Notable Quotes & Memorable Moments
- “You’re a terrorist.” — Mike Ryan’s son, after being talked out of a winning survivor pool pick (03:28)
- “That heartbreak sets the tone... you only get it in sports.” — Stugotz on sports pain (21:25)
- “He found a way to look crestfallen with a helmet on. That’s hard to do.” — Dan on Denny Hamlin’s loss (20:01)
- “Guys just taking pornhacks up top there.” — Dan on Blue Jays’ hitting style (14:38)
- “17 years old, I would have been doing so much ignorant shit with that.” — Stugotz on big winnings (06:47)
- “You give me $54 million right now, I will quit on the spot.” — Stugotz on coach buyouts (09:03)

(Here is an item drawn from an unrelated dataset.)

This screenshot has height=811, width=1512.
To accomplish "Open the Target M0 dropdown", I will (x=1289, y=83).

- “Do I lean into the guy that smells like shit or... lady with too much perfume?” — Tony’s subway Pickle (31:46)
- “Because you’re edging.” — Tony and Dan, movie title word play (35:26)
- “Never met a woman... who didn’t have a crush on Andy Samberg.” — Chris (40:32)

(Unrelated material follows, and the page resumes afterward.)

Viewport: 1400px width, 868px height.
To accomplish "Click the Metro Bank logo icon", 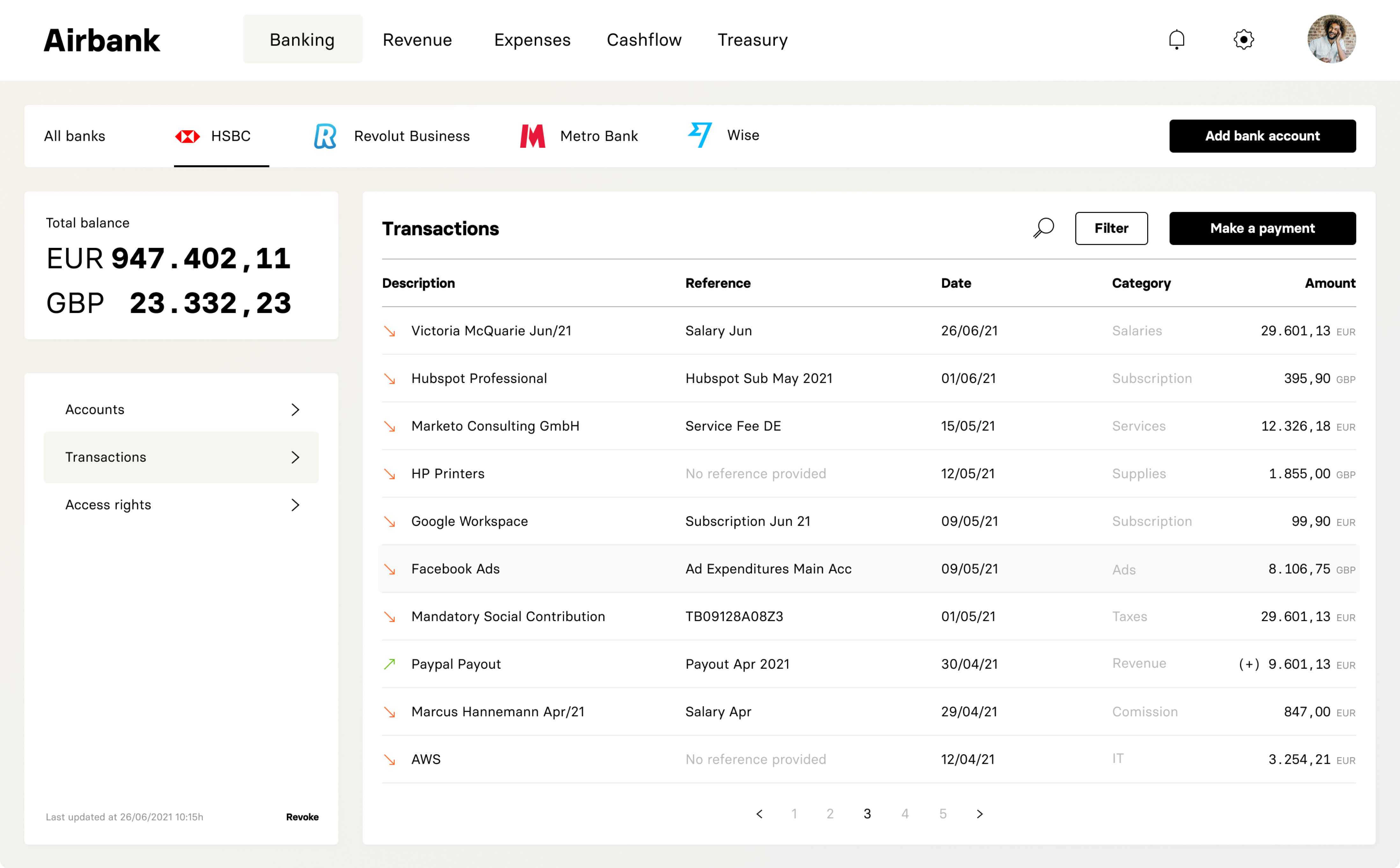I will pyautogui.click(x=532, y=136).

Timestamps for Key Segments
| MM:SS | Segment | |-----------|--------------------------------------------------------| | 01:05 | Rattling Skype call; existential riffs | | 03:06 | Mike Ryan’s Survivor Pool disaster | | 07:19 | Fired coach fantasy; buyout lifestyle jokes | | 10:21 | World Series in-depth, Yamamoto’s heroics | | 13:04 | Why be a sports fan? Blue Jays heartbreak | | 18:13 | NASCAR’s Denny Hamlin loses title | | 21:25 | Sports heartbreak vs. fiction – texture in fandom | | 23:16 | Heroic & improbable World Series performances | | 24:26 | Ground rule double controversy | | 25:15 | Super teams in sports | | 30:55 | Tony’s “Pickle” on the train | | 35:11 | “Edge of Tomorrow” vs. “Live Die Repeat” | | 37:42 | Millennial Jewish actors list, pop culture riffing |
Tone & Style
The episode is packed with rapid-fire riffs, self-deprecating quips, layered sports analysis, and inside jokes typical of the Le Batard Show. The humor is playful, sometimes absurd, with real emotion and cultural perspective—reminding listeners that both the agony and joy of sports are universal, energetic, and always ripe for comedic dissection.